The merger will mean that Arcus will be merged into Altia, before it is then dissolved. Several major shareholders in both companies have already signaled that they will vote in favor of the merger. The merger is otherwise conditional on a two-thirds majority at the general meetings of Arcus and Altia, which will be held in November.

When the stock market opens, the Arcus share rises sharply from the start. A few minutes into the trade, the share is up around 8.6 percent, and is trading at a price of around NOK 43.5.

Liquor giant

Arcus develops and sells spirits, and has subsidiaries in Denmark, Finland, Sweden and Germany. The company is known for, among other things, Braastad aquavit, Vikingfjord vodka and Løiten aquavit.

Altia produces, markets, sells and imports spirits in the Nordic and Baltic countries. The company is behind brands such as Koskenkorva, Chill Out and Xanté, and also has Jack Daniel’s in its portfolio. Altia had sales of 359.6 million euros in 2019, corresponding to around 3.9 billion Norwegian kroner at today’s exchange rate.

The company is valued at 300 million euros on the Finnish stock exchange Nasdaq Helsinki. This corresponds to approximately NOK 3.3 billion at today’s exchange rate.

Priced at 2.9 billion. kroner

The merger agreement means that Arcus shareholders will receive 0.4618 shares in the new company, Anora, for each share they own in Arcus. Thus, the three largest owners in the new company will be as follows, according to the stock exchange announcement:

  • Stein Erik Hagen, Canica as, 22.4 percent.
  • The Finnish, state-owned investment company Vake Oy, 19.4 percent.
  • John Fredriksen, Geveran Trading, 4.6 percent.

Altia’s share price on the Finnish stock exchange Nasdaq Helsinki at closing time on Monday was 8.30 euros. Arcus shareholders will receive around 31.4 million shares in the merged company.
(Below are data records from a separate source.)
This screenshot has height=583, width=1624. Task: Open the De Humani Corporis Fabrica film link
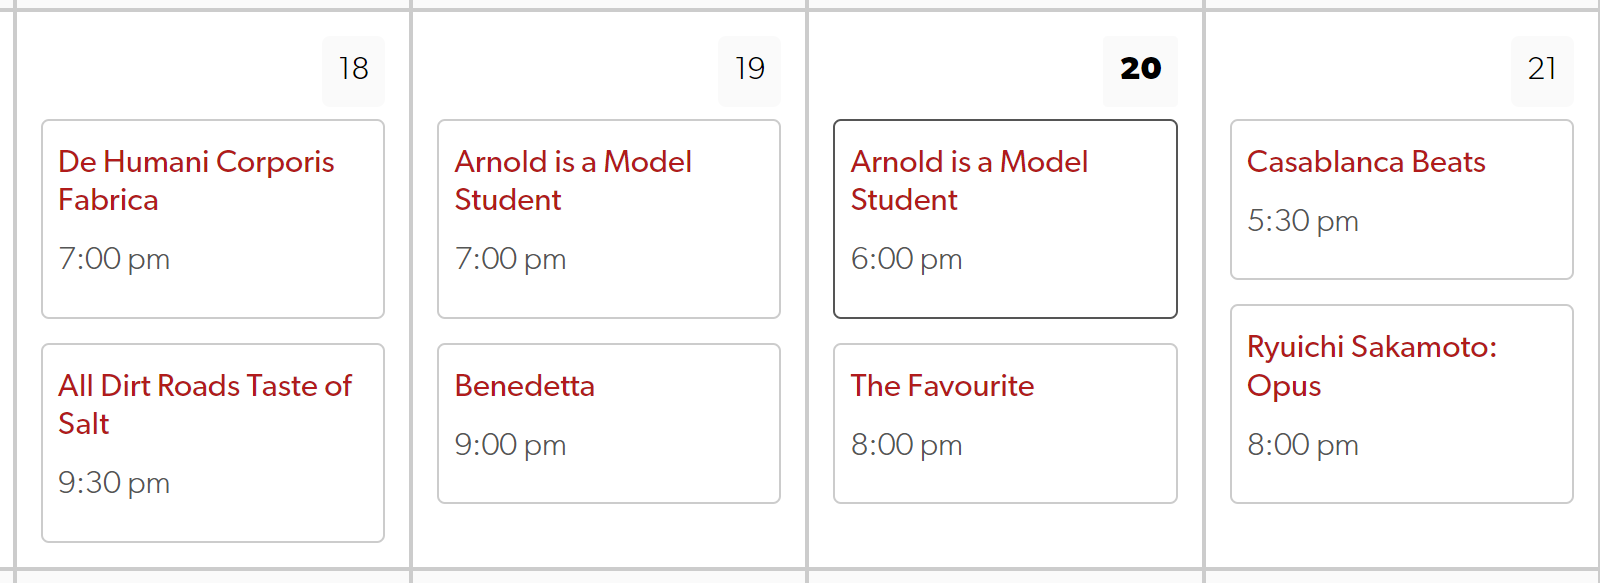point(196,181)
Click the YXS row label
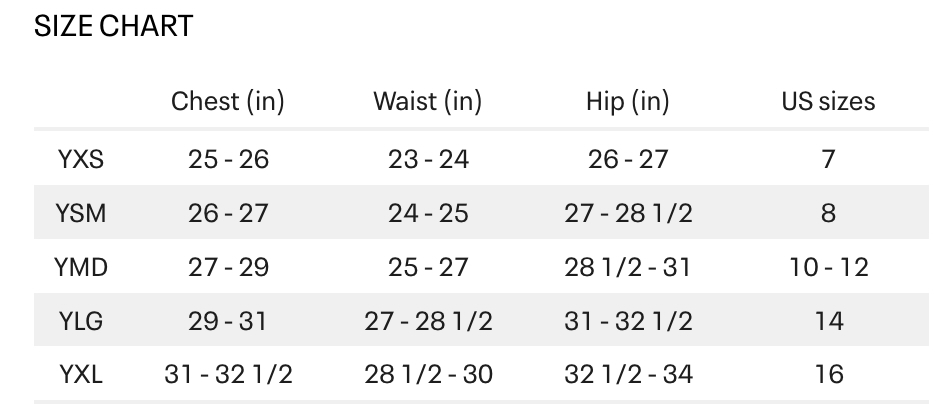This screenshot has width=952, height=416. click(x=81, y=159)
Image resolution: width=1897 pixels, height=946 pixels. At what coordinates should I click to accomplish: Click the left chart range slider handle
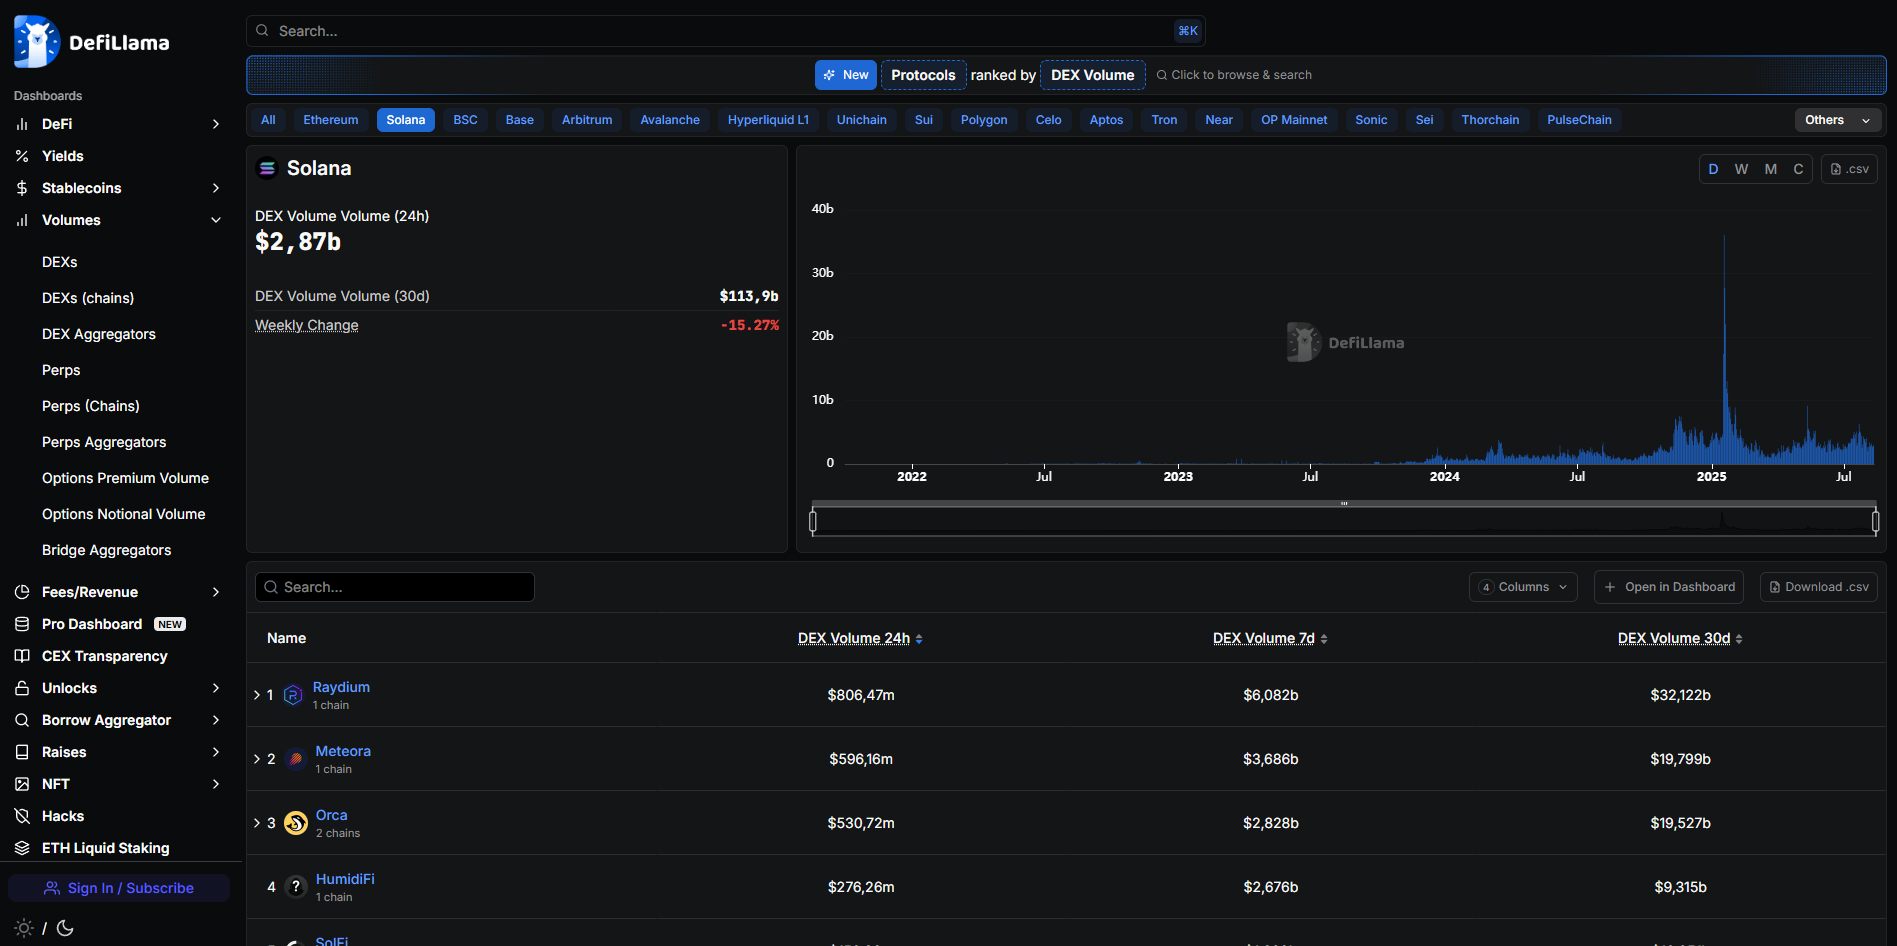[x=813, y=521]
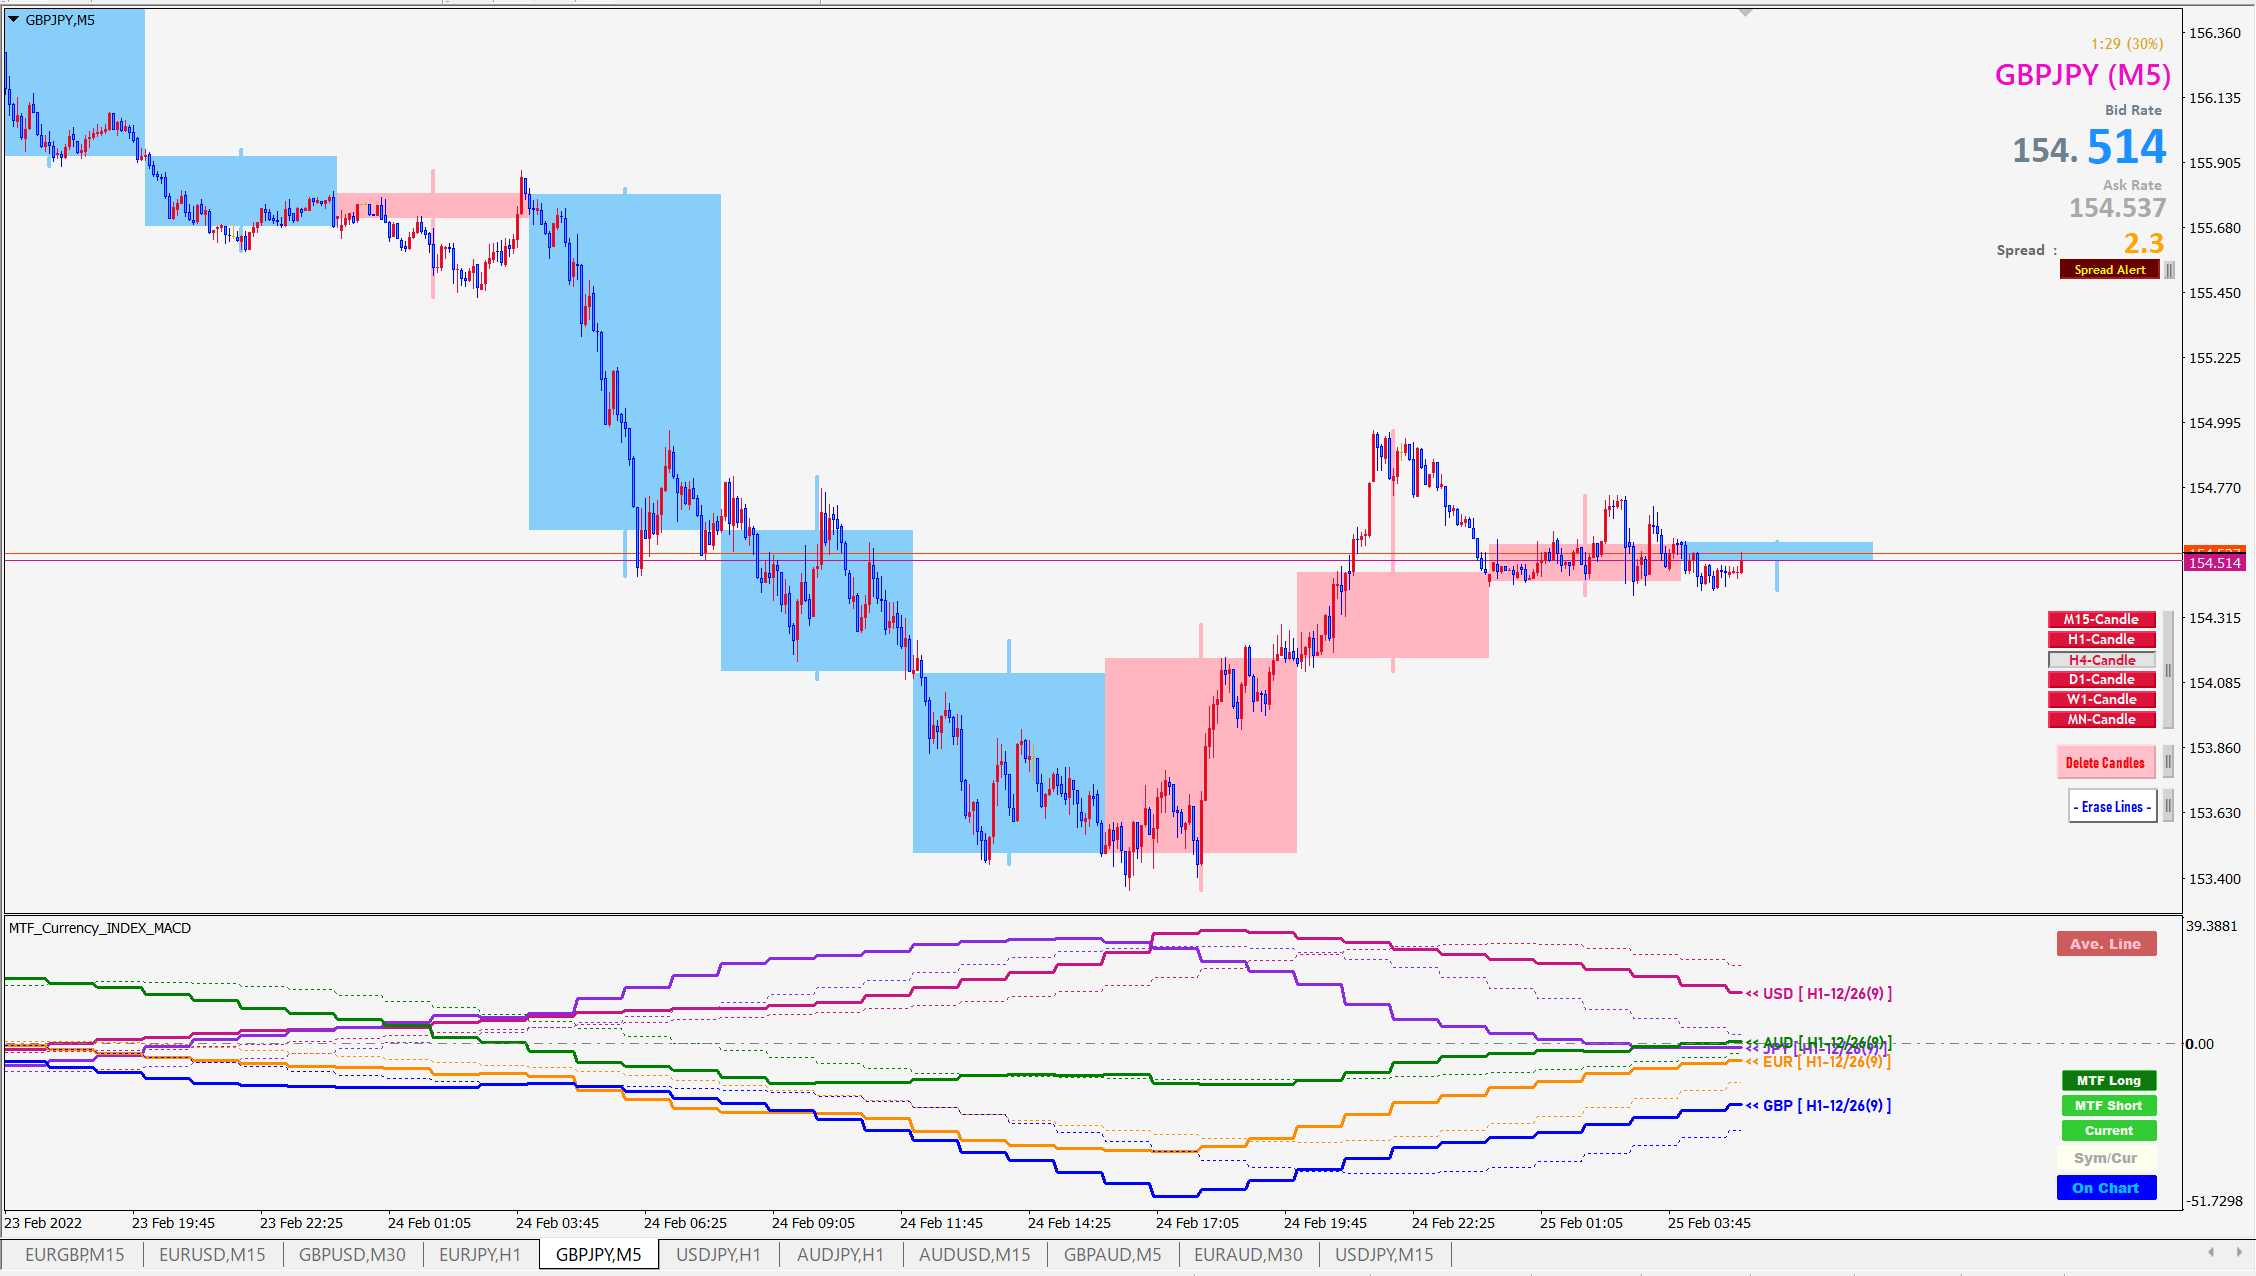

Based on this, the valuation of Arcus is around 260 million euros, or just under 2.9 billion kroner at today’s exchange rate.

As is well known, Arcus is listed on the Oslo Stock Exchange, where yesterday’s trading day ended at a closing price of NOK 39.6. The stock has risen just over 13 percent so far this year, after also falling sharply in mid-March when the corona hit.

According to the stock exchange announcement, the new company will continue to be listed on the Finnish Nasdaq Hensinki. On the Oslo Stock Exchange, the company aims to be listed from the time of or around the merger, for a transition period of four months. Thereafter, the shares in the new company will be taken by the Oslo Stock Exchange, the stock exchange announcement states.

Furthermore, Altia proposes to pay an extra dividend of approximately EUR 14.5 million, corresponding to EUR 0.4 per share, to all its shareholders prior to the merger.

The agreement has received support and advance guarantees from the largest shareholders in both Arcus and Altia, it is stated.

The total annual turnover for the new company in 2019 was around 640 million euros. (Terms)Copyright Dagens Næringsliv AS and / or our suppliers. We would like you to share our cases using a link, which leads directly to our pages. Copying or other form of use of all or part of the content, can only take place with written permission or as permitted by law. For further terms see here.